Чтобы прекратить бедствие, Борис сделал огромное усилие. По сообщениям Маржерета и Буссова, он раздавал ежедневно до 600 000 денег (деньга – первоначальное название копейки). Но этим он достиг только одного: уже изголодавшееся население Москвы быстро умножилось, со всех сторон сюда сбегались нищие. И в то же время, пренебрегая строгими наказаниями, которые грозили скупщикам, богатые люди, и не только какие-нибудь темные спекулянты, но и лица высокого общественного положения и чина – игумены, архимандриты, управители епископских вотчин, даже Строгановы, старались извлечь пользу из народного бедствия. Захватывая в свои руки весь наличный хлеб, они пользовались щедрою раздачею денежной милостыни по царскому указу, чтобы еще поднять и без того непомерно высокую цену.

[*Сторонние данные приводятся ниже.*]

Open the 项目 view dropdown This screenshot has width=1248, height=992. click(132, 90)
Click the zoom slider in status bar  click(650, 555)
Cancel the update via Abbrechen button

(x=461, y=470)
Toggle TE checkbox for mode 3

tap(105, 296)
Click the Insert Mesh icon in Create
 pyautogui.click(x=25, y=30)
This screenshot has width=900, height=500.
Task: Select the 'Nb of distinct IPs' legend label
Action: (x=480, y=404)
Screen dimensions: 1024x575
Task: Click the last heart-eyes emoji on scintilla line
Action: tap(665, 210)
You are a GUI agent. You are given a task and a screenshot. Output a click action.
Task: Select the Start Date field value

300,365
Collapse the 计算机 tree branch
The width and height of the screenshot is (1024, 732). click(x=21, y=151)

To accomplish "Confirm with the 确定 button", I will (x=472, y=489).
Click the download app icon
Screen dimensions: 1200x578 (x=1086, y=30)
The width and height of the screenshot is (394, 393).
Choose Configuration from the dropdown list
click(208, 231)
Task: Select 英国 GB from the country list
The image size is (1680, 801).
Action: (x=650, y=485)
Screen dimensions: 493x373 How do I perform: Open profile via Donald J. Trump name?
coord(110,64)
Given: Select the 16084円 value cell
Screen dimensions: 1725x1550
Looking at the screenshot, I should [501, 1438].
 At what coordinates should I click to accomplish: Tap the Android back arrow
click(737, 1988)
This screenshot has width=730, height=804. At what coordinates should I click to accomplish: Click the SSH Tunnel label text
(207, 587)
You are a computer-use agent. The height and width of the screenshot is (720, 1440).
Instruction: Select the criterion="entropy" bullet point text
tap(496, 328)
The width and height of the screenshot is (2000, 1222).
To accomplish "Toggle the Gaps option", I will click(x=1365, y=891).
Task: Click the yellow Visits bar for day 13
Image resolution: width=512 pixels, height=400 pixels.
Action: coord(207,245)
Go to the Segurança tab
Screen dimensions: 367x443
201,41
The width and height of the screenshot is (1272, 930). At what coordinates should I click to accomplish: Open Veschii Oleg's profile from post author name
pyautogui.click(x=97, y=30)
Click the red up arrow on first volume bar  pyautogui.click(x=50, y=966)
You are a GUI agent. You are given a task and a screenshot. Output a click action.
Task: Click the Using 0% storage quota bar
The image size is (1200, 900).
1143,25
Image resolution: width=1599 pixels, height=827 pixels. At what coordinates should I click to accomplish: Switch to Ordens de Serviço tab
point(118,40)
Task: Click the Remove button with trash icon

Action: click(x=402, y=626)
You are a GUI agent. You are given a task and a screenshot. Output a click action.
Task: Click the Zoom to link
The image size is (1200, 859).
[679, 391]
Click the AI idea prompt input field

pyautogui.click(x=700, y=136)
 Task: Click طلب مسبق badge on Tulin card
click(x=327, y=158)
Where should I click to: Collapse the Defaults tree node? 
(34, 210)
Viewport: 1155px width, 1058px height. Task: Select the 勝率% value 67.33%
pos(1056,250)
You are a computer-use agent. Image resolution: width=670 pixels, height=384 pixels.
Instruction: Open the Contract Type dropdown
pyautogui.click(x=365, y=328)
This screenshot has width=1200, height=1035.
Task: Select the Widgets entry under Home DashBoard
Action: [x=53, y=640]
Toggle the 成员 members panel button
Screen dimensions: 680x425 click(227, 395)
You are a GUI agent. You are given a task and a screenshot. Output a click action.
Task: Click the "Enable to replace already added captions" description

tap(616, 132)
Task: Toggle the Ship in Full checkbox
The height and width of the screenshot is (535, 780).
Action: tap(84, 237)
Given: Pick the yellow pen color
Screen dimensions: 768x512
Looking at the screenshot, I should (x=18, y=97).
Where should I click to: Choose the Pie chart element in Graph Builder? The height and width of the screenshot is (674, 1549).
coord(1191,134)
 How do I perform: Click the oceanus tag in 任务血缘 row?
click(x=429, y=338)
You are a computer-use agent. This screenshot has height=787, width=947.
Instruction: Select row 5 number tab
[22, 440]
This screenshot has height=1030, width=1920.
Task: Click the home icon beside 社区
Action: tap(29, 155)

Борис понял свою ошибку и заменил денежную милостыню раздачей пищи; но хлеб все-таки давал утечку в руках посредников, и голод все увеличивался.
Он продолжался более двух лет; не считая тех, которые получили более почетное погребение в четырехстах церквах столицы, на кладбищах было похоронено 127 000 трупов, – так насчитывает Палицын. Другие насчитывают число жертв до 500 000. Поздно, слишком поздно Борис догадался из тех областей, где был избыток вследствие обильной жатвы, именно из Курской, доставить хлеб в центральные области, наиболее пострадавшие. И только урожай 1603 года прекратил это бедствие. Но тогда появились его обычные и зловещие спутники: моровая язва и разбой. Многие господа отпускали своих крепостных, не желая или не имея возможности их кормить; в большинстве случаев они не давали им отпускных грамот, сохраняя, таким образом, право впоследствии потребовать их обратно и заставить тех, кто дал им пристанище, заплатить себе вознаграждение. Такое положение отрезало все пути: холопы толпами бродили по полям, составляли вооруженные шайки, грабили и убивали. Число бродяг увеличивала многочисленная челядь недавно сосланных бояр: обычай требовал, чтобы вместе с господами были наказаны и слуги – они теряли право поступать на службу к другим. Многие из таких слуг обучались военному делу; они собирались в степи, пограничной с Северской областью, уже ставшей средоточием тревожного мятежного возбуждения.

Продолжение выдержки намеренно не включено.